I have an undirected graph G=(V,E) where each vertex represents a router in a large network. Each edge represents a network hop from one router to the other therefore, all edges have the same weight. I wish to partition this network of routers into 3 or k different sets clustered by Hop count.
Motivation:
The idea is to replicate some data in routers contained in each of these 3 sets. This is so that whenever a node( or client or whatever) in the network graph requests for a certain data item, I can search for it in the 3 sets and get a responsible node(one that has cached that particular data) from each set. Then I'd select the node which is at the minimum hop count away from the requesting node and continue with my algorithms and tests.
The cache distribution and request response are not in the scope of this question. I just need a way to partition the network into 3 sets so that I can perform the above operations on it.
Which clustering algorithm could be used in such a scenario. I have almost 9000 nodes in the graph and I wish to get 3 sets of ~3000 nodes each
In the graph case, a clustering method based on minimum spanning trees can be used.

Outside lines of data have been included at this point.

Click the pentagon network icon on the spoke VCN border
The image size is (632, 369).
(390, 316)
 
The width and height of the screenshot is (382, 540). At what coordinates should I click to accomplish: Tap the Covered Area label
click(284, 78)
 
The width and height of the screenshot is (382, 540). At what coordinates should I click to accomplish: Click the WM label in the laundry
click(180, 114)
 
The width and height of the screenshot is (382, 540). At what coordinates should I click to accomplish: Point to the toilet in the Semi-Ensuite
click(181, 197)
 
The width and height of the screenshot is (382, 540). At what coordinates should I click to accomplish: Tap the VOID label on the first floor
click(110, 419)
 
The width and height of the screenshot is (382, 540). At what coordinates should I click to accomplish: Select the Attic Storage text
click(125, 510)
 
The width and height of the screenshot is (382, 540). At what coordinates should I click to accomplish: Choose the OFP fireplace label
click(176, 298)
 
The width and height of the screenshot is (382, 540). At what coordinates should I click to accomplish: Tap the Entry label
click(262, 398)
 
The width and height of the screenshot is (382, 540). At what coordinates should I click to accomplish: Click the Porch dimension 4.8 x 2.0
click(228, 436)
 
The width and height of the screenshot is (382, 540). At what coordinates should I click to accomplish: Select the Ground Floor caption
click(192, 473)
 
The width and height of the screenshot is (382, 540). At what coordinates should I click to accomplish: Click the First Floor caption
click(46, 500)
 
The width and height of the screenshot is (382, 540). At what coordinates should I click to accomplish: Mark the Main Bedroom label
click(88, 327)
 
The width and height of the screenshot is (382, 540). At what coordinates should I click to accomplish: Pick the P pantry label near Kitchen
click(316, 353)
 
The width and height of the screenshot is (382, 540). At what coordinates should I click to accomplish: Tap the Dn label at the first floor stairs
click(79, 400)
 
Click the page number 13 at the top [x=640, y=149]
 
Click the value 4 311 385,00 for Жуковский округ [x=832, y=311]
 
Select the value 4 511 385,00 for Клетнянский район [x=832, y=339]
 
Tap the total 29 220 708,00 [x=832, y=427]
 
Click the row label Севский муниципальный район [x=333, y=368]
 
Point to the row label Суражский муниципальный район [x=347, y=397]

The regular algorithm is the following:
- Find the minimum spanning tree of the graph.
- Remove the
k - 1
longest edges in the spanning tree, where k
is the desired number of clusters.
However, this works only if the edges differ in length (or weight). In the case of edges of equal length, every spanning tree is a minimum one so this would not work well. However, putting a little thinking into it, a different algorithm came to my mind which uses BFS.
The algorithm:
1. for i = 1..k do // for each cluster
2. choose the number of nodes N in cluster i
3. choose an arbitrary node n
4. run breadth-first search (BFS) from n until N
5. assign the first N nodes (incl. n) tapped by the BFS to the i-th cluster
6. remove these nodes (and the incident edges) from the graph
7. done
This algorithm (the results) hugely depends on how step 3, i.e. choosing the "root" node of a cluster, is implemented. For the sake of simplicity I choose an arbitrary node, but it could be more sophisticated. The best nodes are those that are the at the "end" of the graph. You could find a center of the graph (a node that has the lowest sum of lengths of paths to all other nodes) and then use the nodes that are the furthes from this center.
The real issue is that your edges are equal (if I understood your problem statement well) and you have no information about the nodes (i.e. their coordinates - then you could use e.g. k-means).